» **TO BE DONE**
Lay out everything from the line containing "You are a computer-use" down to the line containing "Instruction: Open the" as a numbered list, leaving out blank lines.
# start of ENTRIES SHOWN
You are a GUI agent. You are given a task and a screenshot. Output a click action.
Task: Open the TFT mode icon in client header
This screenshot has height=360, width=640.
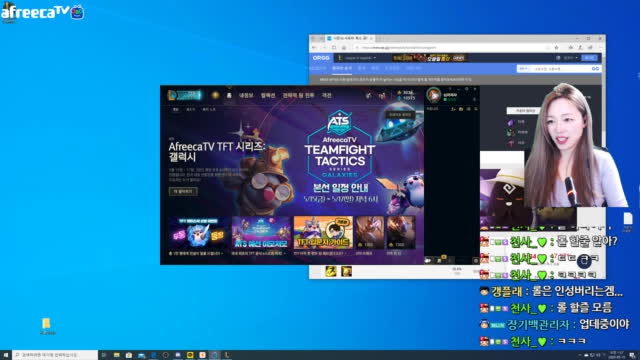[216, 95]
# end of ENTRIES SHOWN
# start of ENTRIES SHOWN
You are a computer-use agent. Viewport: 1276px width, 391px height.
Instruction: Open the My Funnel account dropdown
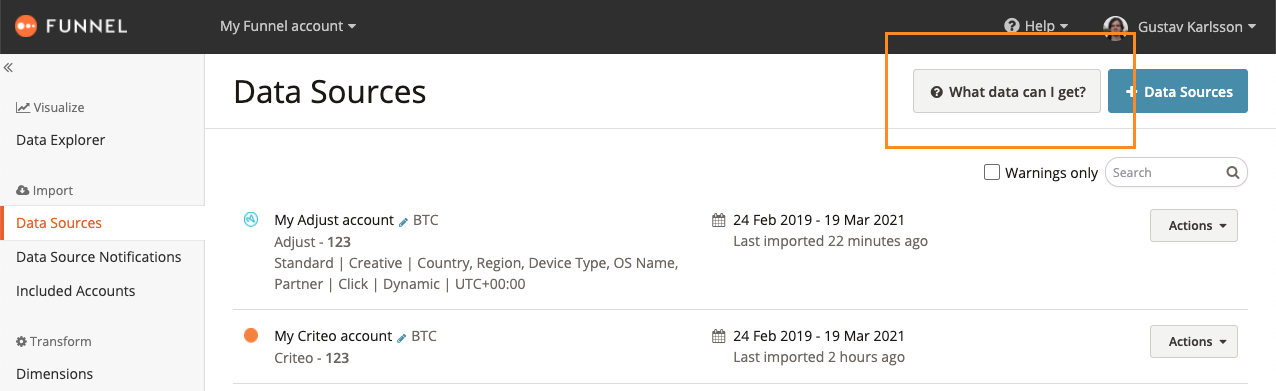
# end of ENTRIES SHOWN
» **REPLY TO THE TASK**
1. You are a computer-use agent. Viewport: 1276px width, 391px height.
2. Instruction: Open the My Funnel account dropdown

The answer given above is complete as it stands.